(IslamToday.id) — Theresa May menjadi pemimpin partai Tory pada tahun 2016 tetapi gagal dalam tugasnya yang paling penting – untuk merealisasikan Brexit (British Exit) dari Uni Eropa. Sebanyak 160.000 anggota partai sekarang telah memilih pemimpin baru untuk menggantikannya.
Boris Johnson telah terpilih sebagai pemimpin Partai Konservatif Inggris yang berkuasa setelah mengalahkan saingannya, Menteri Luar Negeri Jeremy Hunt.
Mantan Walikota London itu, berjanji kepada anggota Tory bahwa dia akan merealisasikan Brexit sebelum 31 Oktober, meskipun ada jalan buntu di Parlemen.
Boris Johnson memenangkan 92.153 suara, dibandingkan dengan 46.656 untuk Hunt, tetapi oposisi Partai Buruh mengatakan dia telah dipilih oleh hanya 0,3 persen pemilih dan Jeremy Corbyn menantangnya untuk mengadakan pemilihan umum.
Dalam pidato kemenangannya, pria berusia 55 tahun itu mengatakan pesan kampanyenya adalah untuk “membebaskan Brexit, mempersatukan negara dan mengalahkan [pemimpin oposisi Buruh] Jeremy Corbyn – dan itulah yang akan kita lakukan”.
Negosiasi Brexit
Boris Johnson telah berjanji untuk menegosiasikan kesepakatan Brexit baru dengan Uni Eropa sebelum batas waktu 31 Oktober yang dijadwalkan, akan tetapi Brussels bersikeras tidak akan membuka kembali negosiasi.
PM Inggris baru mengatakan dia akan meningkatkan persiapan kesepakatan untuk mencoba memaksa negosiator Uni Eropa membuat perubahan pada perjanjian itu.

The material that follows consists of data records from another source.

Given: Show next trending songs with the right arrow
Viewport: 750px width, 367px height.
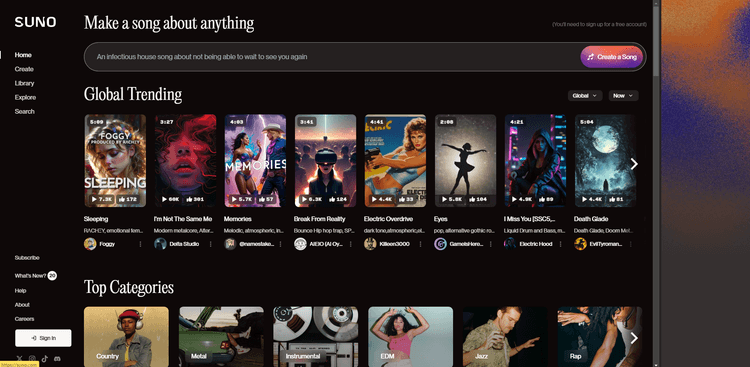Looking at the screenshot, I should [634, 164].
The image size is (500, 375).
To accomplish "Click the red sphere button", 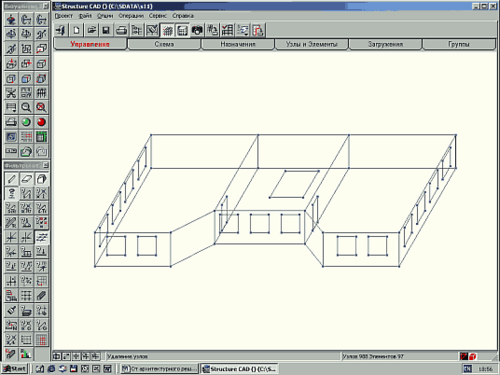I will point(41,122).
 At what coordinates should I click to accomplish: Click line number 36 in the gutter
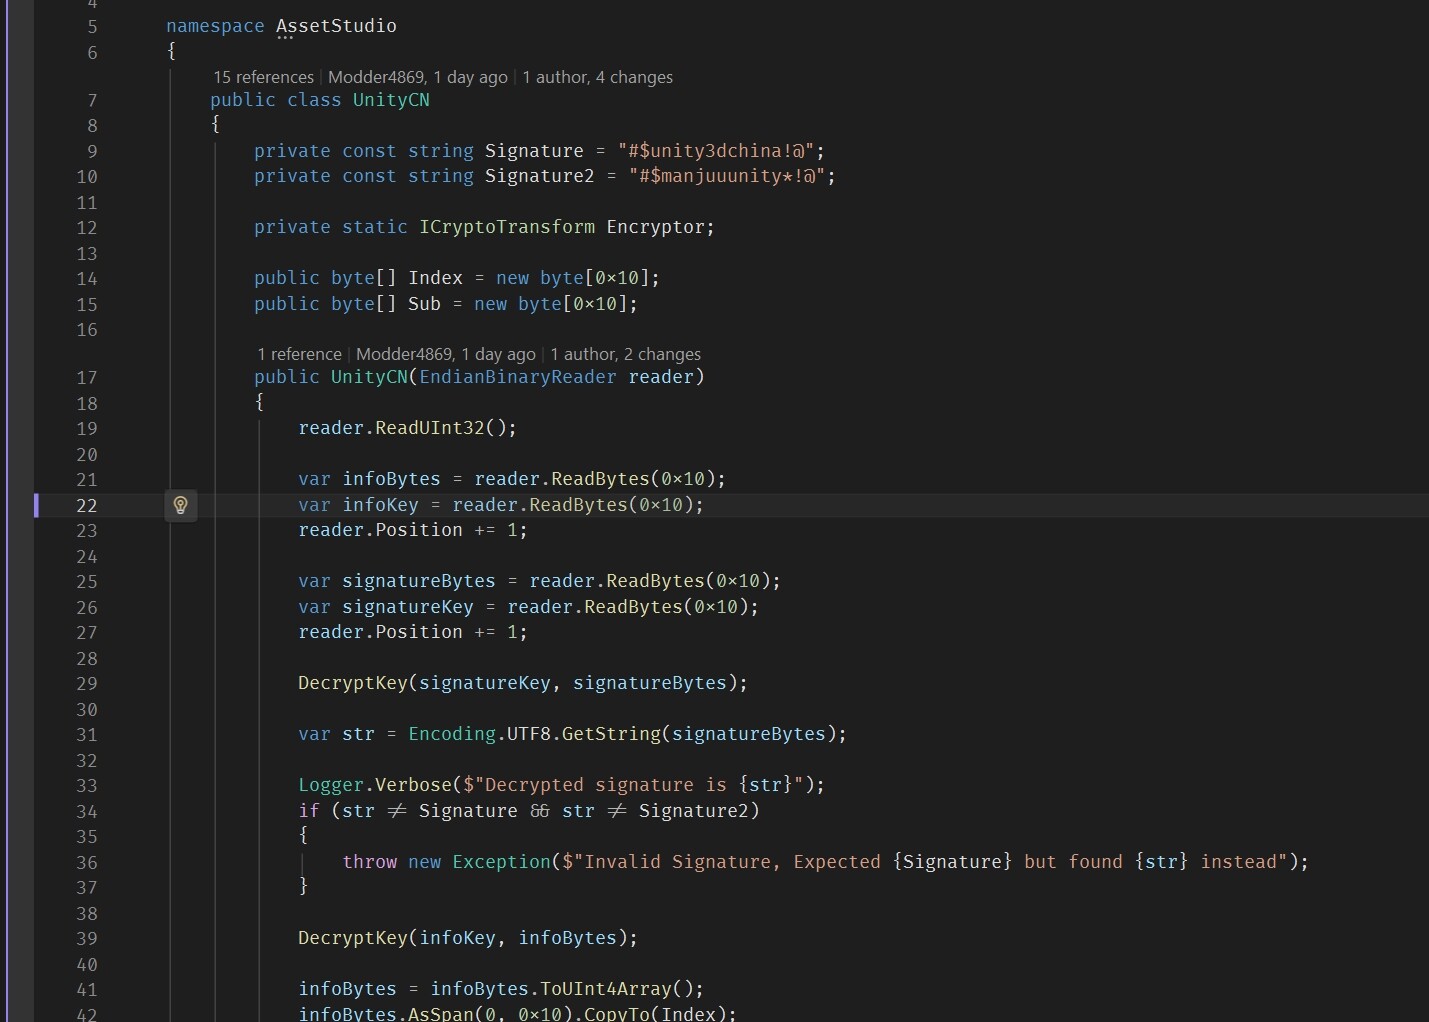point(87,863)
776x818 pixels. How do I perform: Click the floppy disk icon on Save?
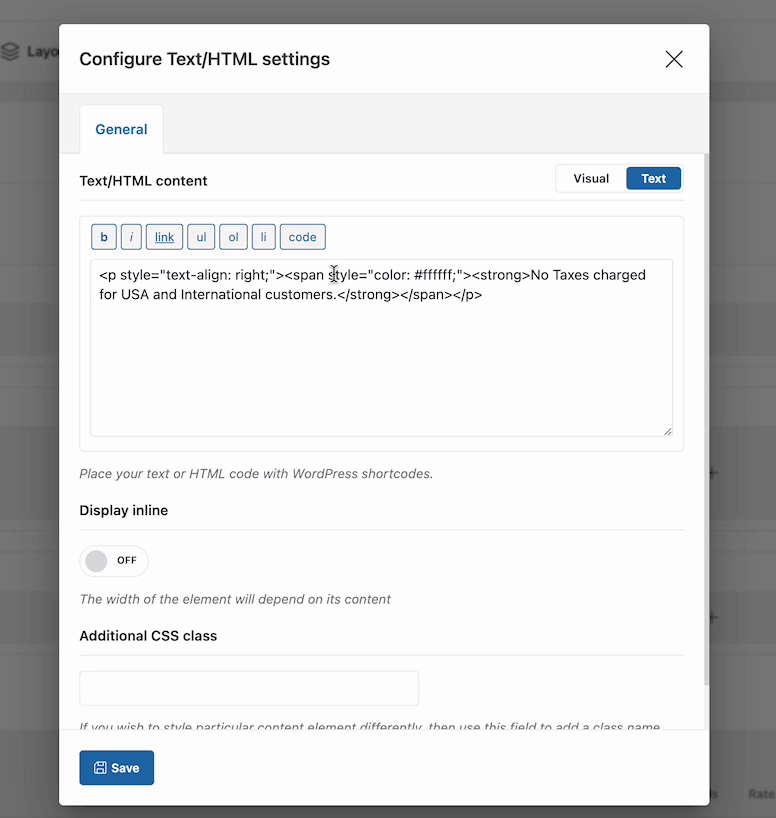pos(100,768)
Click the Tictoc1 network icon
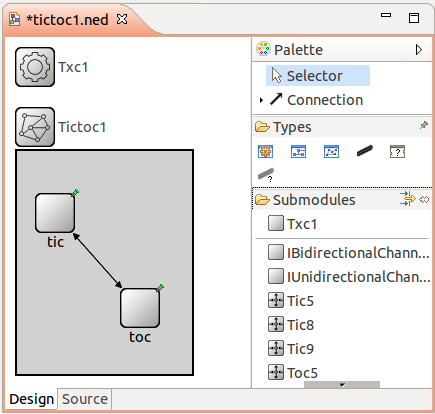The image size is (435, 414). point(35,127)
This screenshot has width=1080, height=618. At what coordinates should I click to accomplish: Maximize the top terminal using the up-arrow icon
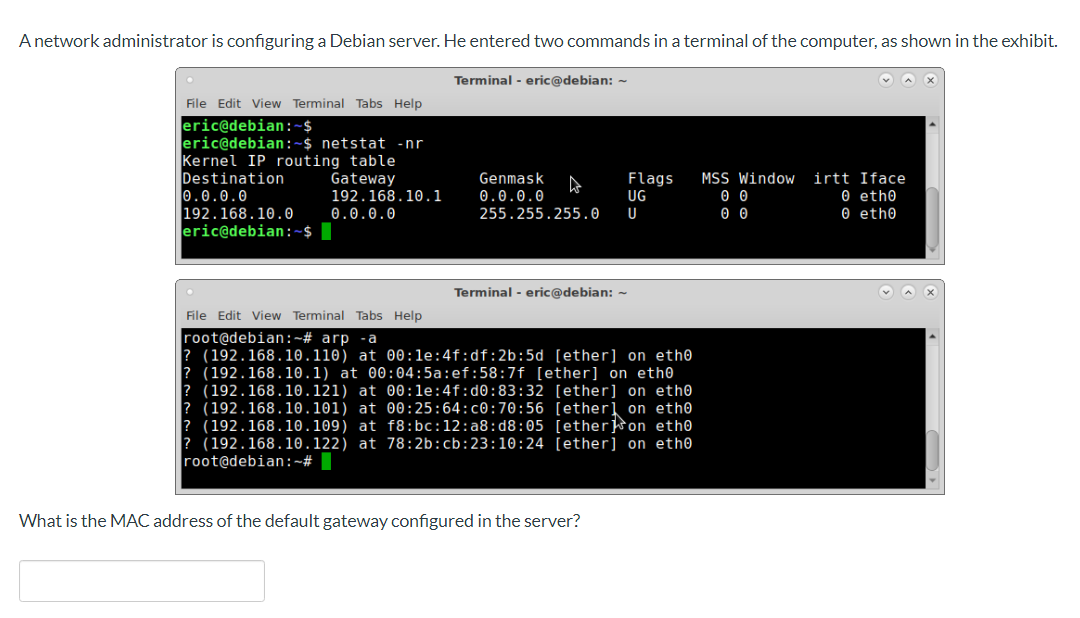coord(908,79)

“Kami tentu saja akan mendorong rencana kami untuk bertindak, dan bersiap-siap untuk keluar pada 31 Oktober, apa pun yang terjadi … lakukan atau mati, apa pun yang terjadi,” ujar Johnson kepada Talkradio bulan lalu.
Satu-satunya kesepakatan di atas meja telah ditolak tiga kali oleh parlemen Inggris dan banyak legislator – termasuk pemberontak pro-Uni Eropa di Partai Konservatif – juga bersumpah untuk memblokir Johnson dari upaya membawa Inggris keluar dari Uni Eropa tanpa kesepakatan.
Para pemimpin UE mengatakan mereka ingin bekerja sama dengan Johnson untuk meratifikasi perjanjian penarikan Brexit yang ditandatangani oleh pendahulunya.
“Kami berharap dapat bekerja secara konstruktif dengan PM Boris Johnson ketika ia menjabat, untuk memfasilitasi ratifikasi Perjanjian Penarikan dan mencapai Brexit yang tertib,” tukas perunding Uni Eropa Michel Barnier di Twitter setelah kemenangan Johnson dikonfirmasi.
Ketika mempertimbangkan pro dan kontra berada di Uni Eropa, ia mengatakan bahwa pergi tidak akan menyelesaikan masalah Inggris.
Namun, ia juga menjelaskan bahwa ia mendukung rencana untuk meminta rakyat Inggris memutuskan tentang keanggotaan Uni Eropa.
Selama kampanye Brexit, ia mendapat kritik terus-menerus dari mereka yang mendukung Remain, karena klaimnya tentang manfaat meninggalkan dan apa yang disebutnya “mengambil kembali kendali”.
Klaim Keuntungan £350 juta
Yang paling kontroversial adalah klaim tentang berapa banyak uang yang dikirim Inggris ke Uni Eropa. Sosok £350 juta per pekan, yang muncul di sisi bus selama kampanye, baru-baru ini menyebabkan upaya yang gagal untuk menuntutnya.
Sementara itu, Johnson menolak peringatan bahwa meninggalkan Uni Eropa dapat memicu resesi, menggambarkan satu studi seperti propaganda.
Dan Ia terus mengadvokasi bentuk Brexit yang lebih keras, dengan tajam mengkritik kesepakatan yang disetujui May dan seluruh pendekatannya dalam negosiasi dengan Uni Eropa.
Ia menggambarkan seolah memimpin Inggris ke “status koloni”, dalam surat pengunduran dirinya, pada Juli 2018.
Boris Johnson terus bersikeras bahwa Inggris dapat dan harus meninggalkan Uni Eropa pada tanggal 31 Oktober, dengan atau tanpa kesepakatan.